It’s very popular today to say, “Well, if you just believe in the God of the Old Testament, if that’s all the information you have, that’s enough.” No, because that’s not all that God has revealed Himself to be. He is a trinitarian God in the fullness of His revelation, who manifests Himself in Jesus Christ. The New Testament writers say He is the God of Abraham, Isaac and Jacob and the God and Father of our Lord Jesus Christ. And that’s where the testimony, the witness, as verse 5 put it, of Enoch’s reconciliation with God begins. He believed in the true God as He had revealed Himself. A God of holiness and righteousness, a God who hated sin – that would have been eminently clear – a God who required a sacrifice, death for sin, a God who had made it clear that men can’t earn their way in.

He believed all of that. He believed God to be the God that God is. It disturbs me so much that it’s very popular today to say, “Well, if you believe in God, if your concept of God is monotheistic,” – and I’ve written about this and preached about this and talked about this, in so many different environments in trying to clarify for people the idea that if you’re going to be saved you have to believe in the full disclosure concerning who God is. And for us, that means you have to believe in the God who is also one with Jesus Christ.

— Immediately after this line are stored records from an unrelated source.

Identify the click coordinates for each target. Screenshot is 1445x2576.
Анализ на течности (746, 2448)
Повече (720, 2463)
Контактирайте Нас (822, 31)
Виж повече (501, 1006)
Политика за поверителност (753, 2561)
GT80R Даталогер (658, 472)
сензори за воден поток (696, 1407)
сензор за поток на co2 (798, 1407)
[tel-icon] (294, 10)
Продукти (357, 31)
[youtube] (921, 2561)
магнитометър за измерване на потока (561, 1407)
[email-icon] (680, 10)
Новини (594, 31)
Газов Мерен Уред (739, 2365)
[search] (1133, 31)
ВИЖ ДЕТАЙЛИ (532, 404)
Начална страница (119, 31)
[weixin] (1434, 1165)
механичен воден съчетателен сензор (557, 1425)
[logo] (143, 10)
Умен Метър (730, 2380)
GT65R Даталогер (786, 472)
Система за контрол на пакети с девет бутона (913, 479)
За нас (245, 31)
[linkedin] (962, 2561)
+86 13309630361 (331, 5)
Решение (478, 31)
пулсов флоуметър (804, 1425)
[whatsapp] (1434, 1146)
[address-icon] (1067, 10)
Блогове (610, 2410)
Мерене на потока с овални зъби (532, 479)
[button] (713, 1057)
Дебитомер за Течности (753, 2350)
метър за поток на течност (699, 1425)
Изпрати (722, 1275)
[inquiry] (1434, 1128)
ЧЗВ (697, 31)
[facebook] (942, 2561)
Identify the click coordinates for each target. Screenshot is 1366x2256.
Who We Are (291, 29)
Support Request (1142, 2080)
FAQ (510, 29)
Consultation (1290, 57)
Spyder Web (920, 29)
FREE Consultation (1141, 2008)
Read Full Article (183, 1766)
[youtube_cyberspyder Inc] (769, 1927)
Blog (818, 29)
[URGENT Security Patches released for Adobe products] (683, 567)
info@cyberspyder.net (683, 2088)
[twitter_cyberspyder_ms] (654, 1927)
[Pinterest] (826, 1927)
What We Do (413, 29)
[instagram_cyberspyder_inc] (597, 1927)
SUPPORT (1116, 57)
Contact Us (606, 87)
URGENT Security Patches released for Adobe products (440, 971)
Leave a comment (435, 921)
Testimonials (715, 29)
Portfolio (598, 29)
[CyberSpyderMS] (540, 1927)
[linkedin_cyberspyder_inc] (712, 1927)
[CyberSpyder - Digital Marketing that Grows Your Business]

Paul makes that clear in Acts 17, Mars Hill. They had a statue up there to an unknown God. I guess they thought that was a noble effort just to, you know, be kind to one who might have been overlooked. And Paul says, I’d like to introduce you to the unknown God, “the God who made the world and all things in it,” – verse 24, Acts 17 – “He is Lord of heaven and earth, doesn’t dwell in temples made with hands; nor is He served by human hands, as though He needed anything, since He gives to all people life and breath and all things; He made from one man every nation of mankind to live on all the face of the earth, having determined their appointed times and the boundaries of their habitation.”

Now, they would have known that. Enoch would have known that God was the Creator, of course, that God was the one who created everything and sustained everything. He would have known that. He would have known that God was – was righteous and holy. He would have known that God was the source of morality and right and that God was a God of vengeance and judgment. Look, He named His Son with a prophecy of judgment. He knew all those things and that’s part of knowing the true God. But the full picture comes when Paul says to them in Mars Hill, overlooking the times of ignorance in the past, when the revelation was not complete. It was true but it wasn’t complete.

God “overlooked the times of ignorance, but now declares to men that all people everywhere should repent, because He has fixed a day in which He will judge the world in righteousness through a Man whom He has appointed, having furnished proof to all men by raising Him from the dead.” Now, you cannot come to God if you do not believe in the Lord Jesus Christ who is God in human flesh and whose deity was manifest and validated by the resurrection from the dead.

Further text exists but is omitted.